▶ Data to process

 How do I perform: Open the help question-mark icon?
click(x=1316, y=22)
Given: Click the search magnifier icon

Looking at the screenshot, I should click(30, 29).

---

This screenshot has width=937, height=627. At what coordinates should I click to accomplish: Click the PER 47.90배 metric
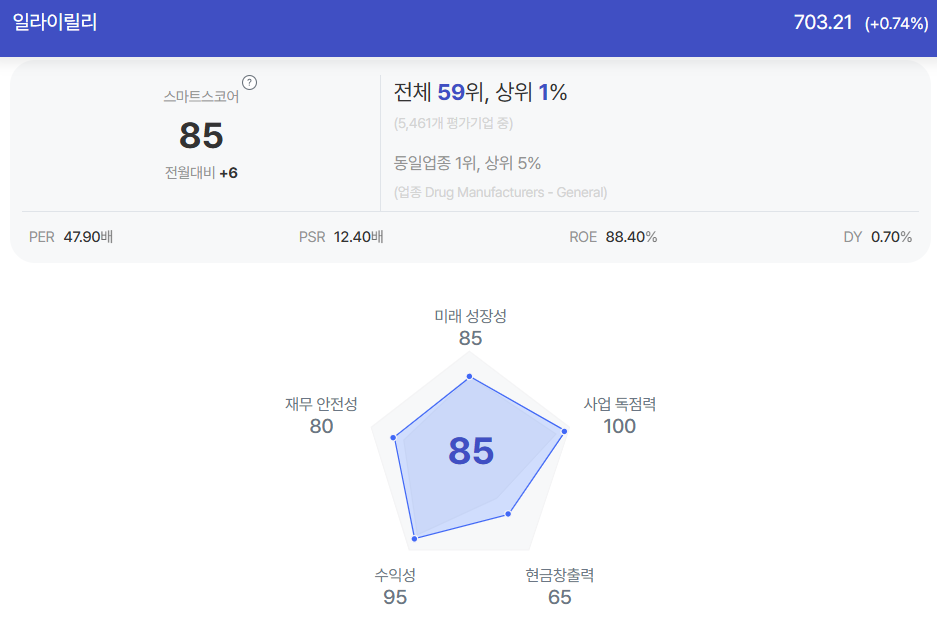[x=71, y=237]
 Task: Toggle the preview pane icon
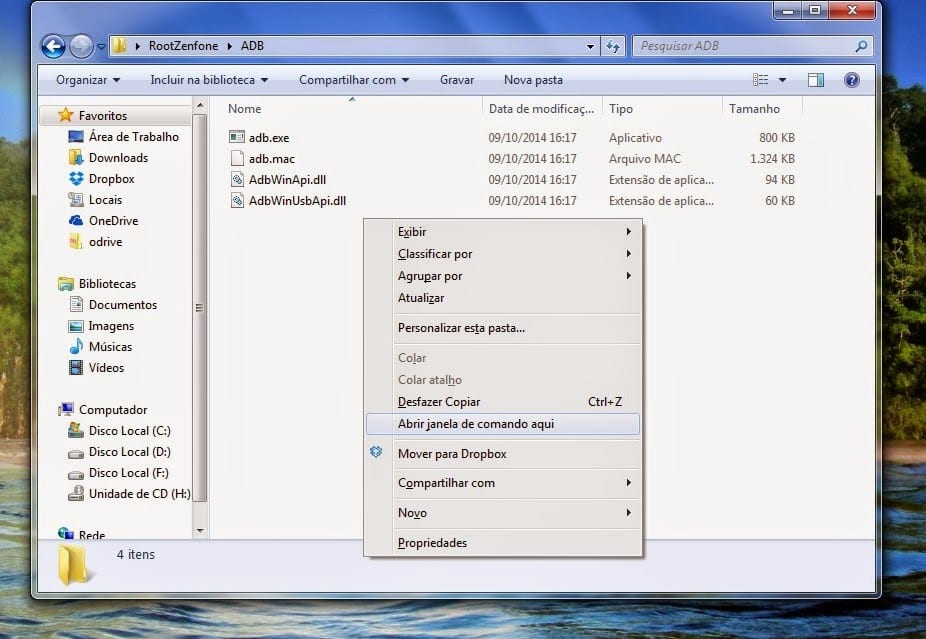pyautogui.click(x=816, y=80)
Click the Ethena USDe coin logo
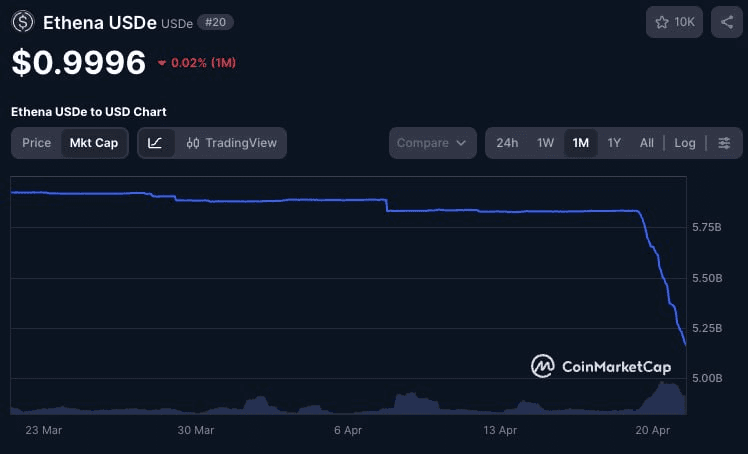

▶ Exercise requirements
In the material above, the stretch from the line with "Task: Toggle the preview pane icon" through the line with "Click the Ethena USDe coin logo" is to be given again exactly, minus the pictures.

▶ Output for this task
 Task: Toggle the preview pane icon
pyautogui.click(x=816, y=80)
Click the Ethena USDe coin logo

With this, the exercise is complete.